From OpenZFS on OS X
Revision as of 10:41, 13 August 2014 by 174.70.143.102 (Talk)

Jump to: navigation, search

Status

Currently OpenZFS on OS X is active development, with priority being given to stability and integration enhancements, before performance.

Performance Tuning

Memory Utilization

ZFS uses memory caching to improve performance. Filesystem meta-data, data, and the De-duplication Tables (DDT) are stored in the ARC, allowing frequently accessed data to be accessed many times faster than possible from hard disk media. The performance that you experience with ZFS can be directly linked to the amount of memory that is allocated to the ARC.

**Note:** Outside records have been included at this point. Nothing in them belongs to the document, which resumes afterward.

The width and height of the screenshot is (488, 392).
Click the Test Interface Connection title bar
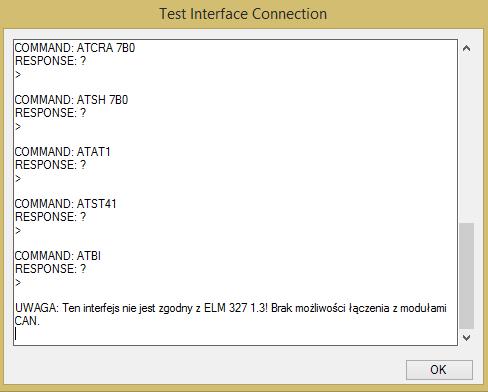tap(243, 14)
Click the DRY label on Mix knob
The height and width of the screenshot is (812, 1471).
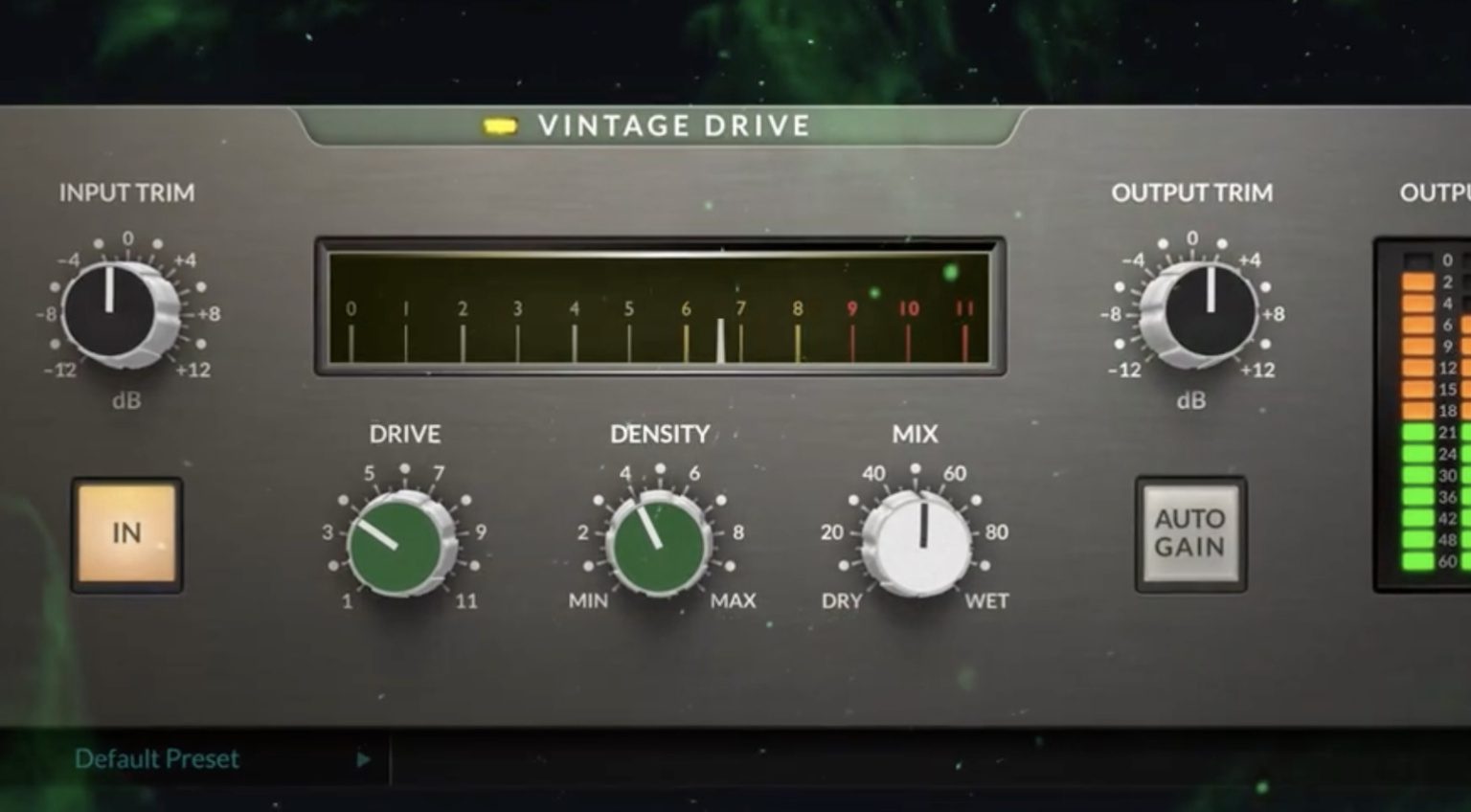pyautogui.click(x=842, y=601)
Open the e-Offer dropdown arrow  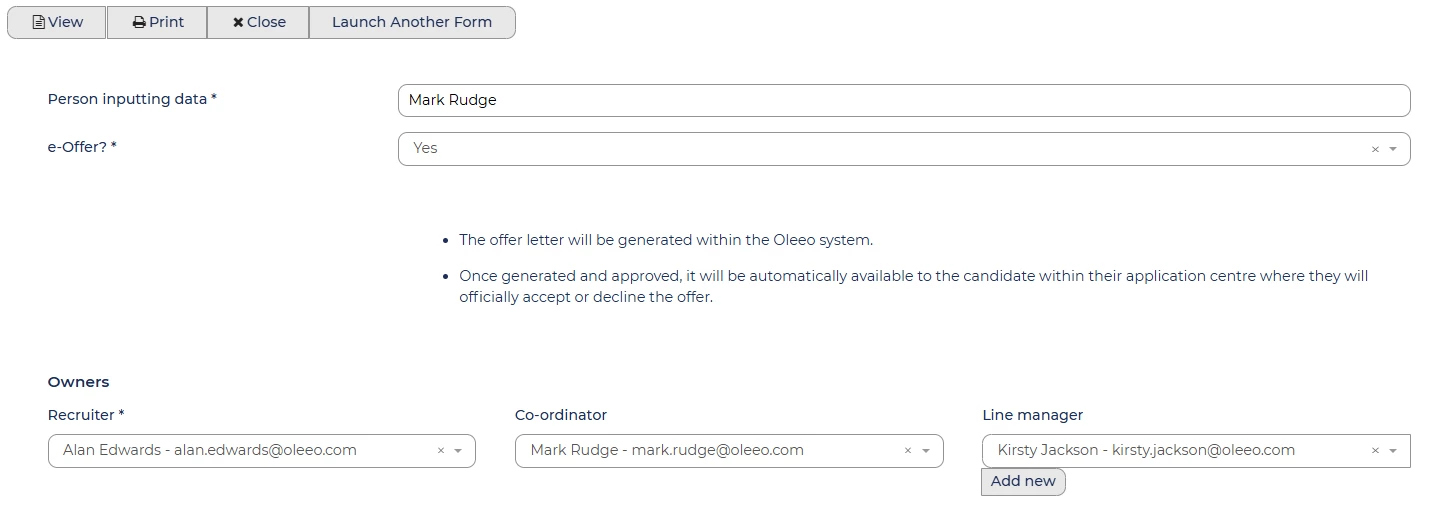tap(1393, 149)
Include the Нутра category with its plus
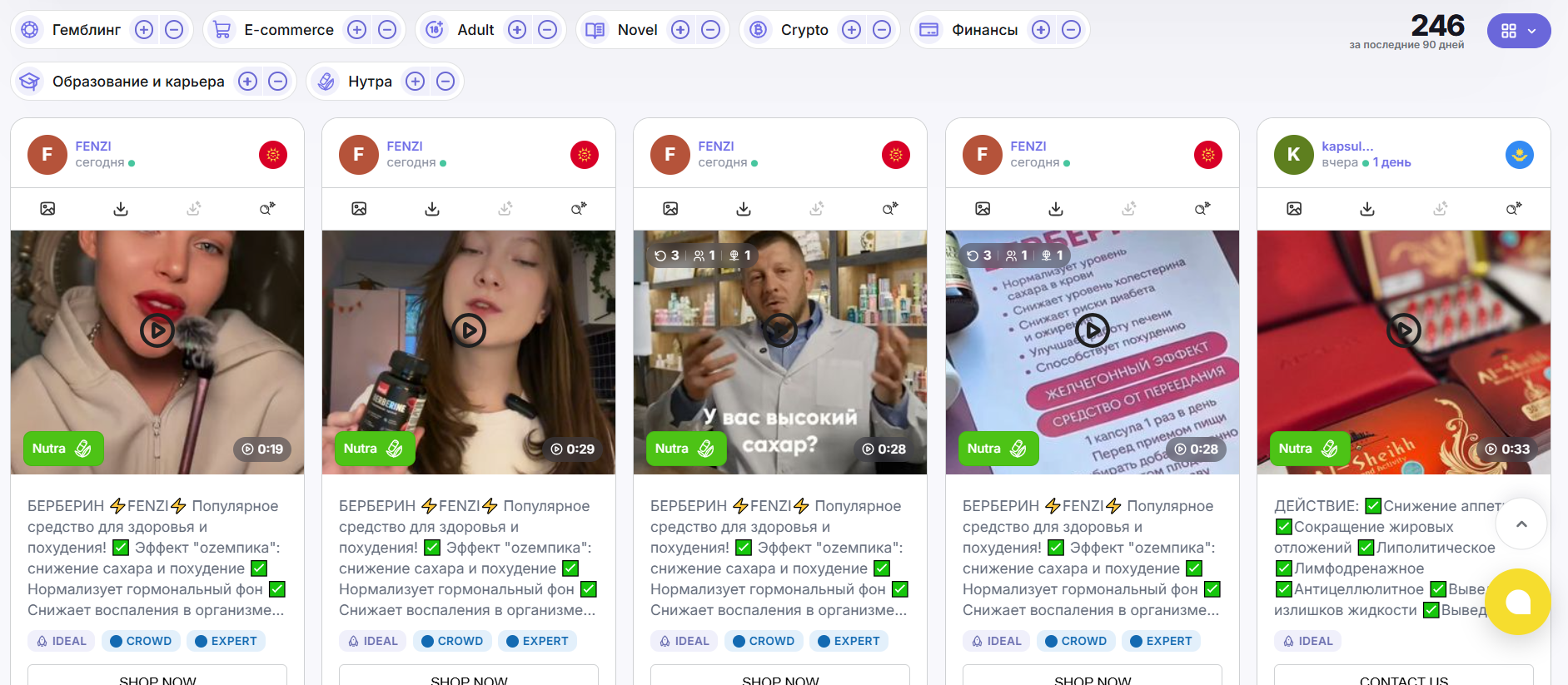 416,82
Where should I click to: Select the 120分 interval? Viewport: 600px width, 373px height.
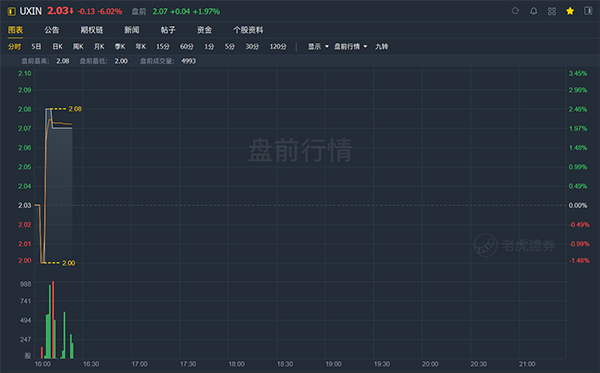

O3X 1.3.0 sets the default maximum ARC size to just 25% of your computer's main memory, as opposed to illumos, which sets it at 75%, and ZFS on Linux, which sets it at 50%. Due to space efficiency limitations in the O3X allocator, this will result in up to 40% of your computer's memory being occupied by ZFS.

O3X uses Wired (non-pageable) memory for the ARC. Activity Monitor and Top can display the total amount of Wired memory allocated. The spl.kmem_bytes_total sysctl contains the amount of memory allocated by ZFS. The difference between these figures reflects memory use by the kernel and the efficiency factor of the allocator. A real world example, a 32GB iMac, has ARC set to 8GB. Approximately 7GB RAM allocated by ZFS, results in approximately 10.5GB of Wired RAM in use.

The size of the ARC is controllable by altering the value stored in the sysctl zfs.arc_max which can be set by:

sudo sysctl -w zfs.arc_max=<arc size in bytes>

When configuring large amount of ARC storage, the total allocated memory should be carefully monitored as the machines performance may suffer if too much memory is allocated.

Future improvements to the allocator will improve its space efficiency for small allocations, which will address some of the limitations present in current code.

Current Benchmarks

In order to establish a baseline of current performance of OpenZFS on OS X, measurements have been made using the iozone [1] benchmarking tool. The benchmark consists of running various ZFS implementations inside a VMware 6.0.2 VM on a 2011 iMac. Each VM is provisioned with 8GB of RAM, an OS boot drive, and a 5 GB second HDD containing a ZFS dataset. The HDDs are standard VMware .vmx files.

The test zpool was created using the following command:

zpool create -o ashift=12 -f tank <disk device name>

The benchmark consists of the following steps:

  1. Start the VM.
  2. Import the tank dataset
  3. Execute -> mkdir /tank/tmp && cd /tank/tmp
  4. Execute -> time iozone -a
  5. Record Time 1
  6. Execute -> time iozone -a
  7. Record time 2
  8. Terminate the VM and VMware before moving to the next ZFS implementation/OS combination.